━━━ DATA TO USE ━━━
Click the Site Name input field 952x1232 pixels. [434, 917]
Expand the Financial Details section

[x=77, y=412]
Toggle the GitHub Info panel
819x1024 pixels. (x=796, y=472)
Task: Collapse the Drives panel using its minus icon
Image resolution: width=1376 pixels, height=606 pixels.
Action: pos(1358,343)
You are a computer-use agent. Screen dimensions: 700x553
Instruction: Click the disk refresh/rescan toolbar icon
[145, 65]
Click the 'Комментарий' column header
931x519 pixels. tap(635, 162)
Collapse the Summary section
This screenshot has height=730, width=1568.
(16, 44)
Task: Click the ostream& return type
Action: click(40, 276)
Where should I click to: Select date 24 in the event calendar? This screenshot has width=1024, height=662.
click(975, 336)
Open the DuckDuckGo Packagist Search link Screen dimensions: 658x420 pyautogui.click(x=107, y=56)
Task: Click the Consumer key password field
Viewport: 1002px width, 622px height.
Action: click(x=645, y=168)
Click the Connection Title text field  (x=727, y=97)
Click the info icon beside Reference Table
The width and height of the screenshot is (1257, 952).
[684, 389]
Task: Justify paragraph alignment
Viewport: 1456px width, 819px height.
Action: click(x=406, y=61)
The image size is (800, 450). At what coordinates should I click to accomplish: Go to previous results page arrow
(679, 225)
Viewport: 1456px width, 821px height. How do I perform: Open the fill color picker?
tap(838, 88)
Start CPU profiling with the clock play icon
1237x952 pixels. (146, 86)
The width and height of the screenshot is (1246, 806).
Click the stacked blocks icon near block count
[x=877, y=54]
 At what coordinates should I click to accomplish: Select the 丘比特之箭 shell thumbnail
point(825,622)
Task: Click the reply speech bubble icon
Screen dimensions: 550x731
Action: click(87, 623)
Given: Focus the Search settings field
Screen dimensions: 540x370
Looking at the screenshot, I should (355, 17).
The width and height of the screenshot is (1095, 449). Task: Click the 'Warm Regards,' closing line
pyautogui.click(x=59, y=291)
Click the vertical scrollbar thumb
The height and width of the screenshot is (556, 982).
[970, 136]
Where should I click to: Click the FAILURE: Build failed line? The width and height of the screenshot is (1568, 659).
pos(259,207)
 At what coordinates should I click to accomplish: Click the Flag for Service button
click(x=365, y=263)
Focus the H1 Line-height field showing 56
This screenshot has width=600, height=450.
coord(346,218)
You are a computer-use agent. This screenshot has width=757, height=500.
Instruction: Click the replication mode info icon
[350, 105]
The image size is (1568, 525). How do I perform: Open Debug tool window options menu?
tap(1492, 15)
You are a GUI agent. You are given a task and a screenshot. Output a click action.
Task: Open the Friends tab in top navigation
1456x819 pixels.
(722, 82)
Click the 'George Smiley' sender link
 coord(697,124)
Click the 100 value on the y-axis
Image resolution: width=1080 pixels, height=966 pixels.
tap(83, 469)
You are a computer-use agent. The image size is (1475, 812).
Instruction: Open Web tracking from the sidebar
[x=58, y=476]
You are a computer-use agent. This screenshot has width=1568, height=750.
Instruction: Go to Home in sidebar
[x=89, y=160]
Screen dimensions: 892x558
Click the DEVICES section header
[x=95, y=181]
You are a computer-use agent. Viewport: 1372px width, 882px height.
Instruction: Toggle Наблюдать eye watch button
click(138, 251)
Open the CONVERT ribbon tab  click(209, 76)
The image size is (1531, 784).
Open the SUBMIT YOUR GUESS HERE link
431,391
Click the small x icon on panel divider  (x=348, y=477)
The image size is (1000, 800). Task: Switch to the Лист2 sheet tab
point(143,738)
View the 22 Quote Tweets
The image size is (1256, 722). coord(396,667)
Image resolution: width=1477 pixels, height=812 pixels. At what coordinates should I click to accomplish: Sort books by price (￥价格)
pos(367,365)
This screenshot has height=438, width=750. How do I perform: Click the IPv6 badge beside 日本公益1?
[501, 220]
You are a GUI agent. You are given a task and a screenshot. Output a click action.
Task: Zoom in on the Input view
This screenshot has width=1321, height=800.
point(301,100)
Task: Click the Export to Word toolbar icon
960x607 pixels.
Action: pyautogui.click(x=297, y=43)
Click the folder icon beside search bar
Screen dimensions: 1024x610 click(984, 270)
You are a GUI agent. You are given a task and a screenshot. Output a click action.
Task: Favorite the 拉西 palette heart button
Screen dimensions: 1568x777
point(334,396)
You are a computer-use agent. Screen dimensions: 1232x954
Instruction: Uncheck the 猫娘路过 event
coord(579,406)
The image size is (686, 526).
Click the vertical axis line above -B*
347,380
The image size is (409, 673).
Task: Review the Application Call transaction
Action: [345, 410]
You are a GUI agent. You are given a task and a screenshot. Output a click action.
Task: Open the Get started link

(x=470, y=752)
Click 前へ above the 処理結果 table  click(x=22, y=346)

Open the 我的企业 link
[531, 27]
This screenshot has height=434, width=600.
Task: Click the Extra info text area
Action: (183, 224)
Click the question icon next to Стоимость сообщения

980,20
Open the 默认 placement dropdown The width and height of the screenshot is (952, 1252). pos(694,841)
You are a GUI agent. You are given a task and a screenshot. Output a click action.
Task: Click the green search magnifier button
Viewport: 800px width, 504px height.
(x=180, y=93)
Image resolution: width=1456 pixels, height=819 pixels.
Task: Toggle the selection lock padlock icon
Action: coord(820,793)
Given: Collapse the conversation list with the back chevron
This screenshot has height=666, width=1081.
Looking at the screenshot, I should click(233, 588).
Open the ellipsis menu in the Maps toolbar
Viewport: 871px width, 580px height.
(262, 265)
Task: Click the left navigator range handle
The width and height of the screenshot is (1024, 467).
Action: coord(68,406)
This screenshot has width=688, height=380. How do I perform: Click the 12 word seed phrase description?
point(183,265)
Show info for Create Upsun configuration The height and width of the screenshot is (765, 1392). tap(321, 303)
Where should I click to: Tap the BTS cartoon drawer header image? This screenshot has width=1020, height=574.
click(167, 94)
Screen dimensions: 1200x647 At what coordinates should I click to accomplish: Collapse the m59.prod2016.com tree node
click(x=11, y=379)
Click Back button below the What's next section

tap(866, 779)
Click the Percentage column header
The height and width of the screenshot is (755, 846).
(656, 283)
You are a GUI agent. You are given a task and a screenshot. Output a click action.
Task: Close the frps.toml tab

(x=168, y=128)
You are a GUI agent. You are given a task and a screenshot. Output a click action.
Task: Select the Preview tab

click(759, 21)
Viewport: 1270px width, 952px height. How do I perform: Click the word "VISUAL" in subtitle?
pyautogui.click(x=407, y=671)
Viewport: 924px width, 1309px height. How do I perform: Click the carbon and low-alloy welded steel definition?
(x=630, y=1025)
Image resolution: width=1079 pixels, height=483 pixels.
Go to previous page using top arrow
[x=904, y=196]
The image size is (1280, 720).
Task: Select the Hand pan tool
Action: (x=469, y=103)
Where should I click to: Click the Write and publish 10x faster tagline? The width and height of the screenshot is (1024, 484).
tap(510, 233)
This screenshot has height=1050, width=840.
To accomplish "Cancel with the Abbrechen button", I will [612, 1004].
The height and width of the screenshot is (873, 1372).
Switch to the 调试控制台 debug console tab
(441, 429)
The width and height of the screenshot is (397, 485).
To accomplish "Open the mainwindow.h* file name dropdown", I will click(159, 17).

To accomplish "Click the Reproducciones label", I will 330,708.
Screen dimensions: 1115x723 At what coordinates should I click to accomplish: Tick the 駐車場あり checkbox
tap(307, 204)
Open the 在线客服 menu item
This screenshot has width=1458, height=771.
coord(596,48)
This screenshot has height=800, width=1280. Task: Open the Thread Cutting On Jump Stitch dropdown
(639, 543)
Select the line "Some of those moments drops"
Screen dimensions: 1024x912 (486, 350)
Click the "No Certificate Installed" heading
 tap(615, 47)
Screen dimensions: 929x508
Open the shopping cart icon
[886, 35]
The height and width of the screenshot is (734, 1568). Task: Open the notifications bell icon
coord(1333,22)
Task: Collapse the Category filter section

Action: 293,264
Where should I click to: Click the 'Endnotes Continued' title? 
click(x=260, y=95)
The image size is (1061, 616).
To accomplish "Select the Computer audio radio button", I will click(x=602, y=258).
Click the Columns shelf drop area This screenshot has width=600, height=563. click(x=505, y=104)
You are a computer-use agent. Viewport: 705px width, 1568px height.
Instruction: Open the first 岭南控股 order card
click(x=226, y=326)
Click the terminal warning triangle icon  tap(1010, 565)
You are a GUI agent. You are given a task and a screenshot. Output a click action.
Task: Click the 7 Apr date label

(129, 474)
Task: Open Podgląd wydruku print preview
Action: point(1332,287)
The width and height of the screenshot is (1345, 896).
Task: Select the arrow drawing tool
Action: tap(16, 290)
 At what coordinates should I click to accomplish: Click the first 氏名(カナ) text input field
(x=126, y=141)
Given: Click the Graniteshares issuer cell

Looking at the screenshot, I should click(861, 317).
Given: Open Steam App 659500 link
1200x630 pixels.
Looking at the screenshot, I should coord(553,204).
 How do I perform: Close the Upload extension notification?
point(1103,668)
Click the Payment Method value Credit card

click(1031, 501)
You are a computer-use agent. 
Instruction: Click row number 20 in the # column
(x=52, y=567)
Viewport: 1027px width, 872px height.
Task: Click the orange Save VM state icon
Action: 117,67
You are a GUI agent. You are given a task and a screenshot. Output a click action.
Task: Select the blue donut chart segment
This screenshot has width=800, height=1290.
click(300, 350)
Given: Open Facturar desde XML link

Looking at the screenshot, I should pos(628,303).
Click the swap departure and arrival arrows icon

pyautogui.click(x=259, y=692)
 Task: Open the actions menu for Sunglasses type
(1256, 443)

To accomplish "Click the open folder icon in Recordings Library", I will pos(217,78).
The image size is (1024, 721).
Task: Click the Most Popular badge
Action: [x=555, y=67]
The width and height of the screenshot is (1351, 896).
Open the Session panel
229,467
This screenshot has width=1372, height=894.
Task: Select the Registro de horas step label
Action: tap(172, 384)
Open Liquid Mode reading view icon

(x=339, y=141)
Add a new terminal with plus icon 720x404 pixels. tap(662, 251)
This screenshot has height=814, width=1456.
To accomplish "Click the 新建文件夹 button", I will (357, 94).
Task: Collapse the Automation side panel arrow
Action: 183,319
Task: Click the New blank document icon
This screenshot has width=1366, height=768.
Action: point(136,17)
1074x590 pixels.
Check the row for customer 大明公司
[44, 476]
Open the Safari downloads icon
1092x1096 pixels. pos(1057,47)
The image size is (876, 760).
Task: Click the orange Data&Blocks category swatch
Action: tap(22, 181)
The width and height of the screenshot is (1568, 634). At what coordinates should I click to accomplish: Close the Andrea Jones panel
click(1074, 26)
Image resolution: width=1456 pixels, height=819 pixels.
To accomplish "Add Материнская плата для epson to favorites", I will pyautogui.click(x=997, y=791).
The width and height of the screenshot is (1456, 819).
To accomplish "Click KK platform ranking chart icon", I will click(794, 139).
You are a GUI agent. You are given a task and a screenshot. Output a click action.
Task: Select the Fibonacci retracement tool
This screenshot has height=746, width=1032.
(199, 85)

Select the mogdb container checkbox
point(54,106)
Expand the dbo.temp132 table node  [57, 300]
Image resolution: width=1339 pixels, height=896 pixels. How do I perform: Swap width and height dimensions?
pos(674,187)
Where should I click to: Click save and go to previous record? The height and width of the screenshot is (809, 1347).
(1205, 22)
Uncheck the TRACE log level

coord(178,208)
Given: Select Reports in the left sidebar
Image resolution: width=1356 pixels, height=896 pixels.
━━━
§ EXERCISE DETAILS: Copy out the records above exactly, from the line with "Click the Columns" to the line with "(x=126, y=141)", including both of those lines.

§ TASK ANSWER:
Click the Columns shelf drop area This screenshot has width=600, height=563. click(x=505, y=104)
You are a computer-use agent. Viewport: 705px width, 1568px height.
Instruction: Open the first 岭南控股 order card
click(x=226, y=326)
Click the terminal warning triangle icon  tap(1010, 565)
You are a GUI agent. You are given a task and a screenshot. Output a click action.
Task: Click the 7 Apr date label

(129, 474)
Task: Open Podgląd wydruku print preview
Action: point(1332,287)
The width and height of the screenshot is (1345, 896).
Task: Select the arrow drawing tool
Action: tap(16, 290)
 At what coordinates should I click to accomplish: Click the first 氏名(カナ) text input field
(x=126, y=141)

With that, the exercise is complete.